_TASK TO CARRY OUT:_ Each entry below should be echoed exactly, with pictures omitted.

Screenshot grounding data
BEGIN
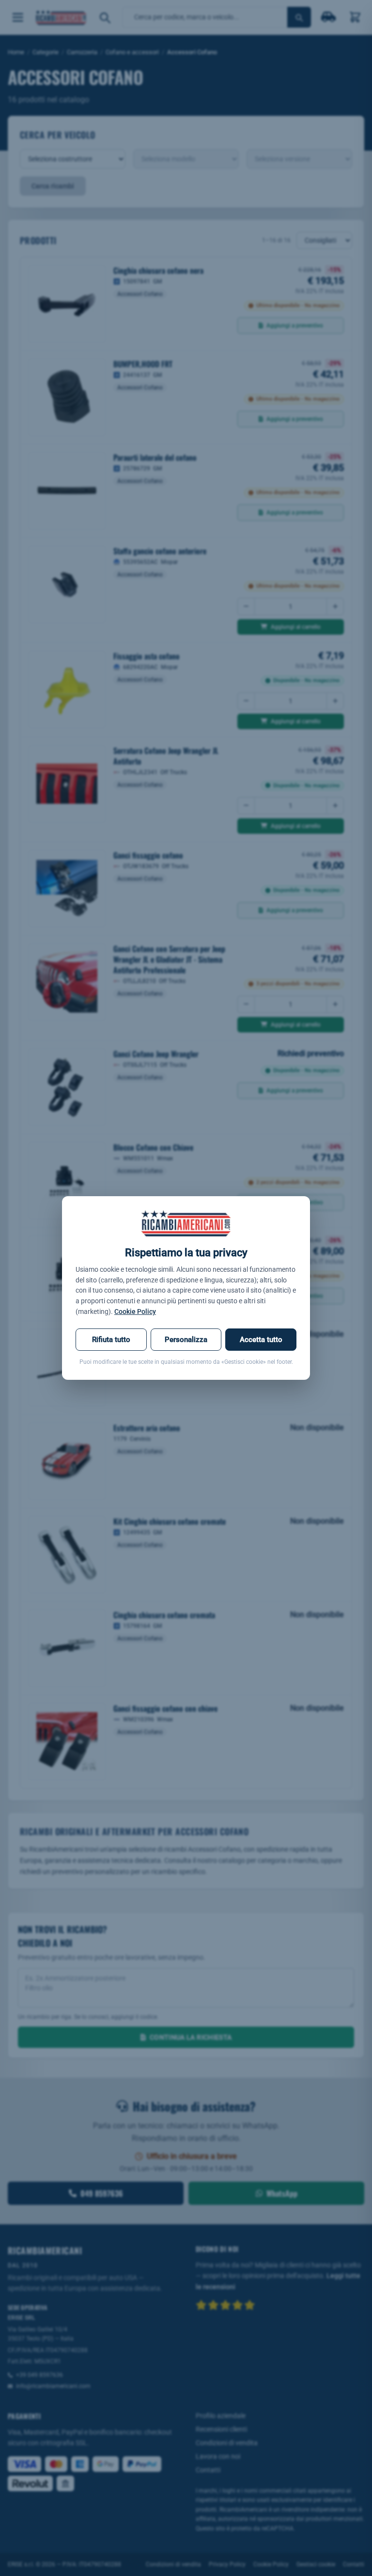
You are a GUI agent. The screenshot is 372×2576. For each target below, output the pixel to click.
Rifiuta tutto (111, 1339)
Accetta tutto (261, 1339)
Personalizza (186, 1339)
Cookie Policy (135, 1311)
END
_TASK ANSWER:_
You are a GUI agent. The screenshot is 372×2576. For each target below, output the pixel to click.
Rifiuta tutto (111, 1339)
Accetta tutto (261, 1339)
Personalizza (186, 1339)
Cookie Policy (135, 1311)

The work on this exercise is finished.